Tegen deze uitspraak heeft het college hoger beroep ingesteld.
[appellant] heeft een verweerschrift ingediend.
De Afdeling heeft de zaak ter zitting behandeld op 4 februari 2016, waar [appellant], bijgestaan door mr. L.J. Gerritsen, advocaat te Nijmegen en ing. I.T.G.M. Martens, werkzaam bij Advies Ruimte, zijn verschenen.
Overwegingen
1. Ingevolge artikel 49, eerste lid, aanhef en onder a, van de Wet op de Ruimtelijke Ordening, zoals dit artikel luidde ten tijde van belang, kent het college, voor zover blijkt dat een belanghebbende ten gevolge van de bepalingen van een bestemmingsplan schade lijdt of zal lijden, welke redelijkerwijs niet of niet geheel te zijnen laste behoort te blijven en waarvan de vergoeding niet of niet voldoende door aankoop, onteigening of anderszins is verzekerd, hem op zijn verzoek een naar billijkheid te bepalen schadevergoeding toe.
2. Bij uitspraak van 19 december 2012 heeft de Afdeling over het verzoek om planschadevergoeding het volgende overwogen:
"2. Het oude bestemmingsplan "Venhuizen Landelijk Gebied 1983, eerste herziening 1993" (hierna: het oude bestemmingsplan) stond op het perceel een windturbine toe met een ashoogte van maximaal 41 meter.

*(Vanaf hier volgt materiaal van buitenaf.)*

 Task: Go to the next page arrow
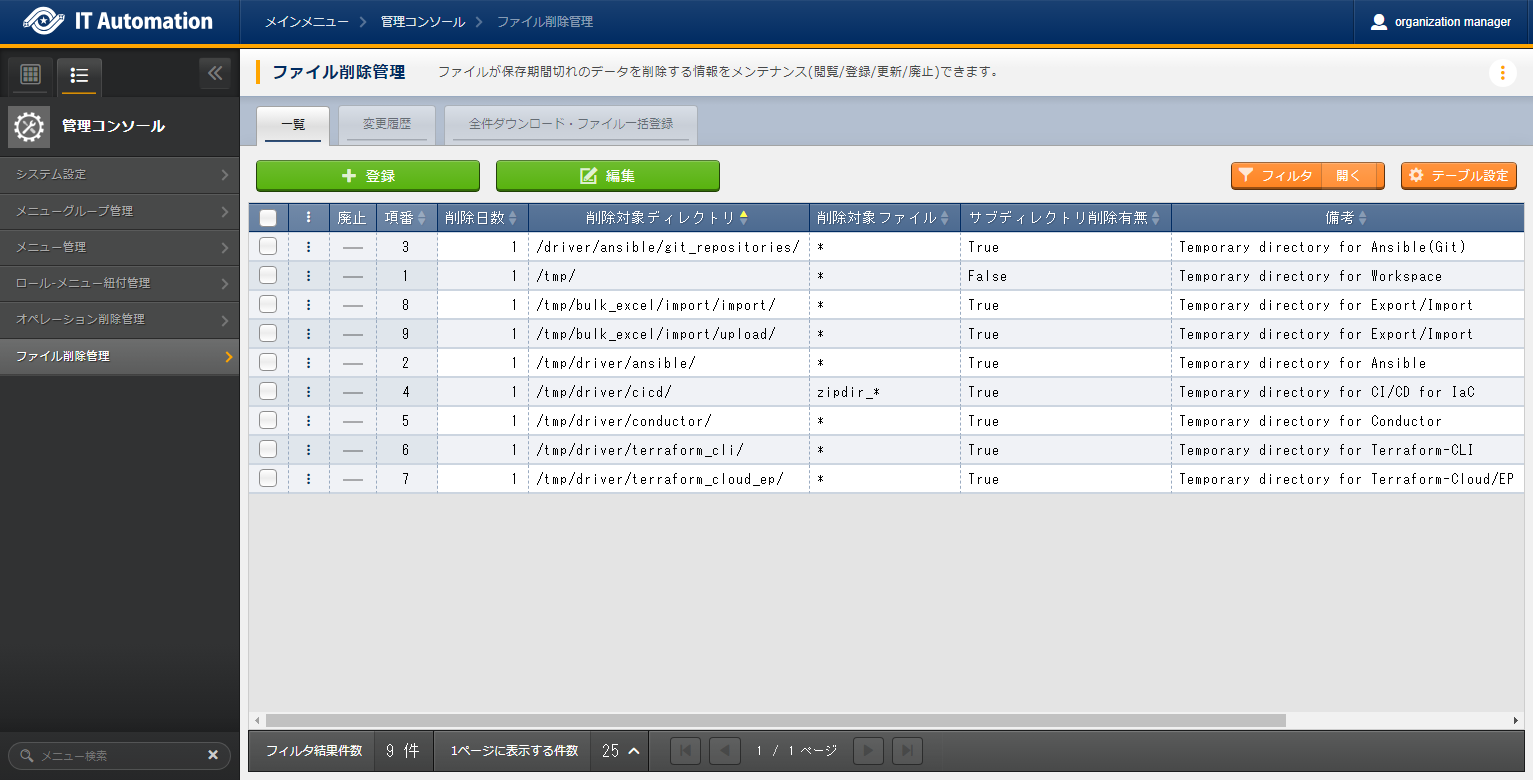coord(868,751)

Voorts kende het oude bestemmingsplan voor het perceel een binnenplanse vrijstellingsmogelijkheid voor een windturbine met een ashoogte van maximaal 50 meter.
Het oude bestemmingsplan is vervangen door het bestemmingsplan "Buitengebied 2004, gemeente Venhuizen"(hierna: het nieuwe bestemmingsplan), dat op 27 januari 2005 door de raad van de gemeente (hierna: de gemeenteraad) is vastgesteld. Het nieuwe bestemmingsplan voorzag op het perceel een windturbine met een ashoogte van maximaal 60 meter. Aan dit planvoorschrift is door het college van gedeputeerde staten goedkeuring onthouden, waardoor de windturbine van [appellant] onder het overgangsrecht van het nieuwe bestemmingsplan is komen te vallen. Dit hield in dat de windturbine niet meer vervangen kon worden; slechts een gedeeltelijke verandering of vernieuwing aan de windturbine was toegestaan. Een binnenplanse vrijstelling was onder het overgangsrecht niet langer mogelijk.
Het nieuwe bestemmingsplan is vervolgens herzien. Door deze herziening, welke de raad op 25 augustus 2008 heeft vastgesteld, is op het perceel wederom een windturbine toegestaan met een maximale ashoogte van 41 meter. De herziening voorzag evenwel niet in herstel van de onder het oude bestemmingsplan bestaande binnenplanse vrijstellingsmogelijkheid.
4. Niet in geschil is dat door de herziening van het nieuwe bestemmingsplan gedeeltelijk aan [appellant] tegemoet is gekomen. Het geschil heeft uitsluitend betrekking op de vraag of [appellant] recht heeft op vergoeding van de schade als gevolg van het vervallen van de binnenplanse vrijstellingsbevoegdheid in het nieuwe, herziene bestemmingsplan.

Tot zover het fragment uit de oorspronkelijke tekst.